A formal routine for correcting your  breathing (easy and detailed approaches):

 

• Measure your pulse.

• Take your Control Pause.

• Reduced your breathing for four minutes.

• Wait two minutes and take your Control Pause.

• Reduced your breathing for four minutes.

• Wait two minutes and take your Control Pause.

• Reduced your breathing for four minutes.

• Wait two minutes and take your Control Pause

• Reduced your breathing for four minutes.

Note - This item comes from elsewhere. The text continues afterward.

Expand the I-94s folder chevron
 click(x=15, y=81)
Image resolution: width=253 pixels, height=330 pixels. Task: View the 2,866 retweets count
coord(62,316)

• Wait two minutes and take your Control Pause.

• Measure your pulse.

 

Your CP taken at the end of the four sets should be about 25% higher than the one taken at the start. Your pulse as measured at the end of the 20 minutes should be a couple of beats per minute lower than your pulse measured at the start. If your pulse is higher, then rest for a few minutes and re-measure. If it is still high, then this is a sign that you were stressed during the exercise. The next time you practice, ensure that you experience a shortage of air but place more emphasis on relaxation.

 

The normal resting pulse for an adult should be between 60 and 80 beats per minute. A child’s pulse will be higher than this and will decrease as he or she gets older. Twenty to thirty minutes first thing in the morning is an excellent way to reverse the heavy breathing from the night before. Repeat the same process during the day and as the last thing that you do at night. Reducing your breathing before going to bed will ensure a calm and restful sleep and will give you very good energy levels when you wake in the morning.

 

While doing your  four  sets of four  minutes, experience an air shortage for the entire four  minutes. Reducing your  breathing for the first 30 seconds and then breathing heavily for the remaining three and a half minutes is not  useful. You might find it difficult to set aside twenty minutes three times a day; do your best. Know that every minute of reduced breathing is also a minute that you give your mind to rest from its normal activity. Your mind also needs a rest from its incessant and repetitive thoughts. Watching, feeling and reducing your breath creates quiet time for your mind.

 

 

Informal routine for correcting your  breathing volume (easy and detailed approach):

If you feel that you can practise reduced breathing as part of your daily life, then reduce your breathing and create an air shortage for blocks of about four or five minutes several times throughout the day.

 

Reducing your breathing for 90 minutes throughout the day helps restore your breathing volume to normal levels. This is easier done than you may think. If you like walking, then breathe through your nose and reduce your breathing for the entire walk. If you like to meditate, reduce your breathing during meditation. If you like to drive, reduce your breathing while driving. If you watch TV or read, reduce your breathing while doing these activities. If you work on a computer, reduce your breathing. Placing your finger under your nose to reduce your breathing is not a requirement. All that is required is that you relax your chest and diaphragm and breathe less than what you normally do.

 

You are breathing less when you feel a tolerable air shortage. Sustain this feeling for blocks of four minutes several times throughout the day (informally) or during four  four-minute blocks (formally). If your tummy gets tense or jumpy, then your air shortage is too great and can create tension. If this happens, distract yourself for a few seconds and return to gentle reduced breathing. With practice, your breathing will become calm, quiet and still. Your other option is to continue with the heavy breathing, have all of your attention in your head and deprive your brain of oxygen, resulting in increased thought activity.

Reduced breathing serves two purposes: the first is to improve oxygenation of the brain and the second is to take attention away from the head and to the body. Both together are powerful tools for reducing thought activity and anxiety.